Bite 60: Shigeyuki Kihara - My Samoan Girl, 2004-5

My Samoan Girl, 2004-5

In a similar vein to the Fa'afafine work, My Samoan Girl also utilises a mimicry of traditional studio portraiture of the late 19th century. 

Colonial portraiture came in many forms but one ongoing theme in the representation of the exotic female was one of ownership. As the historian Anne Maxwell points out “[s]uch images endowed indigenous peoples with the romantic characteristics associated with renewal, while portraying them as children in need of tutelage and protection.” This ‘Samoan girl’ then is presented just as Kihara’s ancestors would have been: objectified, sexual, passive, obedient, in need of direction and protection and thus ownership. 

The way that her arms are held up makes it clear that she is being asked to do this by the photographer. Her comfort is not taken into consideration and her identity is not what is being photographed. She is merely an exotic artefact holding another exotic artefact. The surrounding plants heighten the feeling of the exotic expected in such images. “That mainstream culture has periodically expressed desire for subaltern art has never obligated anyone to deal with subaltern peoples as human beings, compatriots, or artists. That is, perhaps, until now,” writes post-colonial theorist Coco Fusco. 

The colonial assumes her need for ownership. But for now her image will do; for is not photography another form of ownership? – a simulation of possession – a way to have your ‘Samoan girl’ in your pocket for whenever needed.
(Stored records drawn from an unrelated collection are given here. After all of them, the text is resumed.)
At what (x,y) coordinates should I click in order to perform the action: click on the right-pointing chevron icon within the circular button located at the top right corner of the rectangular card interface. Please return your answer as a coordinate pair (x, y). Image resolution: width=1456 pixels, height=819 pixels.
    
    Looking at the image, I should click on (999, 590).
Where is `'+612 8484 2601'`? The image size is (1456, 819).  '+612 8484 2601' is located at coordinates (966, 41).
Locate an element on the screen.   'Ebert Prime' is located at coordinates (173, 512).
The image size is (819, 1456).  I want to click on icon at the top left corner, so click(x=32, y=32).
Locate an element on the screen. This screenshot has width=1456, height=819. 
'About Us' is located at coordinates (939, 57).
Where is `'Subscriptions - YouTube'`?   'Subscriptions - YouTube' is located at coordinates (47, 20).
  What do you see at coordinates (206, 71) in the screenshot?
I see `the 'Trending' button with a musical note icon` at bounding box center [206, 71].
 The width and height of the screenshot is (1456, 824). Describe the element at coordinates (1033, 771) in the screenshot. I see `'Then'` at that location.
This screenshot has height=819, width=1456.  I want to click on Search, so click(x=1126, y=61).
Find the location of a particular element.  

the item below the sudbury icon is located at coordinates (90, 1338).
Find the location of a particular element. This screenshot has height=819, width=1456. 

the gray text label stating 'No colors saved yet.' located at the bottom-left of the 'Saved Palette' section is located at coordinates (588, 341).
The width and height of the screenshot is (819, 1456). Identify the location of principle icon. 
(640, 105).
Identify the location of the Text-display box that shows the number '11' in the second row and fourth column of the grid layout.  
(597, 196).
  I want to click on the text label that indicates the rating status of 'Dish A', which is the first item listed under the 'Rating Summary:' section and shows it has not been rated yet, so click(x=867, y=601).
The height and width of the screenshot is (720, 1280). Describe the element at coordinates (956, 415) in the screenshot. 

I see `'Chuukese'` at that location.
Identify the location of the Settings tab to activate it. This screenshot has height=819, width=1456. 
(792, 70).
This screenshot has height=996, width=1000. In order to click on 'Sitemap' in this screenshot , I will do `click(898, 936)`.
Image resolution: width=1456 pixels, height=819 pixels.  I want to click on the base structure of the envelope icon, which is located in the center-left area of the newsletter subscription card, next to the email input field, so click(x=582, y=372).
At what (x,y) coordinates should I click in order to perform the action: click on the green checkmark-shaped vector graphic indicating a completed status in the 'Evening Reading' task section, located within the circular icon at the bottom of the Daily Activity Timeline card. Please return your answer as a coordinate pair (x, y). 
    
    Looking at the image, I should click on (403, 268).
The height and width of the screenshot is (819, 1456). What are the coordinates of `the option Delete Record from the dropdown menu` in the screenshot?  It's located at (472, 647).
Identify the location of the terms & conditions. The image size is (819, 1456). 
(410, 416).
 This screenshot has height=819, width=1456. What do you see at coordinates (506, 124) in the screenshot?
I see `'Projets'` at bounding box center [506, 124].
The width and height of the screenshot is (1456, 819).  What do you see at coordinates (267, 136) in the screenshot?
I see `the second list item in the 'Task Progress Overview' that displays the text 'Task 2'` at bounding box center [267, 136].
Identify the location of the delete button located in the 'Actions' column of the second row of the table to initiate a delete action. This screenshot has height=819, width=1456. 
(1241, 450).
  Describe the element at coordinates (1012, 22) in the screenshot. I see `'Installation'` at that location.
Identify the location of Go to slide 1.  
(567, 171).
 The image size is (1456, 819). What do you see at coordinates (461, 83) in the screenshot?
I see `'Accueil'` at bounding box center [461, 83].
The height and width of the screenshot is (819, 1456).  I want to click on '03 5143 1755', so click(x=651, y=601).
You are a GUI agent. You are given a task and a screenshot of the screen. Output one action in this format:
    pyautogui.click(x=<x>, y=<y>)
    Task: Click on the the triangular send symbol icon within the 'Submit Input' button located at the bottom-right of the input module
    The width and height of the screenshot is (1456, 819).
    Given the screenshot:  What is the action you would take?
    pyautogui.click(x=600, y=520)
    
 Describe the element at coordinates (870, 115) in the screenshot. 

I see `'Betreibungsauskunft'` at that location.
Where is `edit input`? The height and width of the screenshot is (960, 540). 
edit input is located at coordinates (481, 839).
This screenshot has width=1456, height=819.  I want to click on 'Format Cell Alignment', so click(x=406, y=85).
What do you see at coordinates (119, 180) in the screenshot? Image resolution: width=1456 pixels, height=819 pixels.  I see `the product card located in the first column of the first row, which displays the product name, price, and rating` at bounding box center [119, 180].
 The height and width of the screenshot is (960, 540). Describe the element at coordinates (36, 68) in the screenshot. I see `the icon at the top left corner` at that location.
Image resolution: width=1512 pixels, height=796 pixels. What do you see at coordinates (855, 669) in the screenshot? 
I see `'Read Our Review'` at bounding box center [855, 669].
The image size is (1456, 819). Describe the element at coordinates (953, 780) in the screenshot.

In contrast to her stance in the triptych, in My Samoan Girl Kihara portrays a girl vulnerable and passive; looking slightly off to the left one imagines that she is picturing her island paradise, or perhaps her long-lost colonial lover.

Sources:
A. Maxwell, Colonial Photography and Exhibition (Leicester: Leicester University, 2000), 165.
C. Fusco, English is Broken Here (New York: New Press, 1995), 28.